→ Tarefas do exercício:
#1 Segundo o texto sobre os refugiados rohingyas, quantos deles chegaram ao distrito de Cox's Bazar desde o final de agosto de 2017?
#2 Transcreva sem alterações o trecho do texto sobre os refugiados rohingyas que começa em "Mais de 688" e segue até "rohingyas que fugiram.".

→ Texto para leitura:
────────────────

Três histórias de refugiados rohingyas em Bangladesh

Conheça a história de três rohingyas que fugiram da violência em Mianmar em busca de segurança em Bangladesh

Três histórias de refugiados rohingyas em Bangladesh

Mais de 688 mil refugiados rohingyas chegaram ao distrito de Cox's Bazar, no sudeste de Bangladesh, desde o final de agosto de 2017, depois de fugir da violência no estado de Rakhine, em Mianmar. Eles se juntam a vários outros milhares que também fugiram em crises anteriores. Os refugiados – que são de um grupo muçulmano minoritário cuja cidadania e outros direitos são negados por Mianmar – se estabeleceram em campos existentes, bem como em novos assentamentos improvisados instalados pelas autoridades de Bangladesh que se esforça para lidar com a crise humanitária. Aqui contamos a trajetória de três rohingyas que fugiram.

────────────────

→ Dados fornecidos:
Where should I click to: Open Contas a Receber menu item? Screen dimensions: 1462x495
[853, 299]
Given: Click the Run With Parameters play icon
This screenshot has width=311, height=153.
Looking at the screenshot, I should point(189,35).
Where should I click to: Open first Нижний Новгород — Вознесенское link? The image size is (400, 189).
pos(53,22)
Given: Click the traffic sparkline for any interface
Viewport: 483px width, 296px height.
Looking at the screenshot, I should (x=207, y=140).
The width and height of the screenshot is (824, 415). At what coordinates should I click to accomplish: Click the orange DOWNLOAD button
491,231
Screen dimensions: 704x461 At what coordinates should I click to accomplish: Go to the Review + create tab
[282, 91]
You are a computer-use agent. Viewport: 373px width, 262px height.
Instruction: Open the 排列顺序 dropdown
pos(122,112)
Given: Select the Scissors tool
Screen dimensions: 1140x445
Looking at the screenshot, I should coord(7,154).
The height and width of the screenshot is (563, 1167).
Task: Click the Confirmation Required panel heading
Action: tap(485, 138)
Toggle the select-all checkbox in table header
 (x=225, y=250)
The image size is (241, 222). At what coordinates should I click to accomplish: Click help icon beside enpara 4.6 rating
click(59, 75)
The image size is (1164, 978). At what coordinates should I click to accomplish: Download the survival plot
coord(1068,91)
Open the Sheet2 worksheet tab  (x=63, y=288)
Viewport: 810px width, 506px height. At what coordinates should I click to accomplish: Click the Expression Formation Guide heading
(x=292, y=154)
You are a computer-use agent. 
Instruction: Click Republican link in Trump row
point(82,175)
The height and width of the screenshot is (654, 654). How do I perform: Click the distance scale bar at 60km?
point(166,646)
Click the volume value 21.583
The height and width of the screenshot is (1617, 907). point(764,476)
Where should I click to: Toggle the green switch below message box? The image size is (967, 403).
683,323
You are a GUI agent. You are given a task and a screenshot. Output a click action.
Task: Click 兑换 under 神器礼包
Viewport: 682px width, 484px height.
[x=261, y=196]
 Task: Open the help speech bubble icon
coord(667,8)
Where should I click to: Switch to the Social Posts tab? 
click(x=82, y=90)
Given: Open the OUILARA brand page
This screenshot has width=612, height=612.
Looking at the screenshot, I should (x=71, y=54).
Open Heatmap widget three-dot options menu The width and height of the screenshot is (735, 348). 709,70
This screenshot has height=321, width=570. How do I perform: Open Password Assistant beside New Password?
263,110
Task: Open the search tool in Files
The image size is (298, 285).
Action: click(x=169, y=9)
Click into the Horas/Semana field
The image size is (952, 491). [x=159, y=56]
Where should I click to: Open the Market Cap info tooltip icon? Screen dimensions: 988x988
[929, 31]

────────────────

→ Respostas às tarefas:
#1 Mais de 688 mil.

#2
Mais de 688 mil refugiados rohingyas chegaram ao distrito de Cox's Bazar, no sudeste de Bangladesh, desde o final de agosto de 2017, depois de fugir da violência no estado de Rakhine, em Mianmar. Eles se juntam a vários outros milhares que também fugiram em crises anteriores. Os refugiados – que são de um grupo muçulmano minoritário cuja cidadania e outros direitos são negados por Mianmar – se estabeleceram em campos existentes, bem como em novos assentamentos improvisados instalados pelas autoridades de Bangladesh que se esforça para lidar com a crise humanitária. Aqui contamos a trajetória de três rohingyas que fugiram.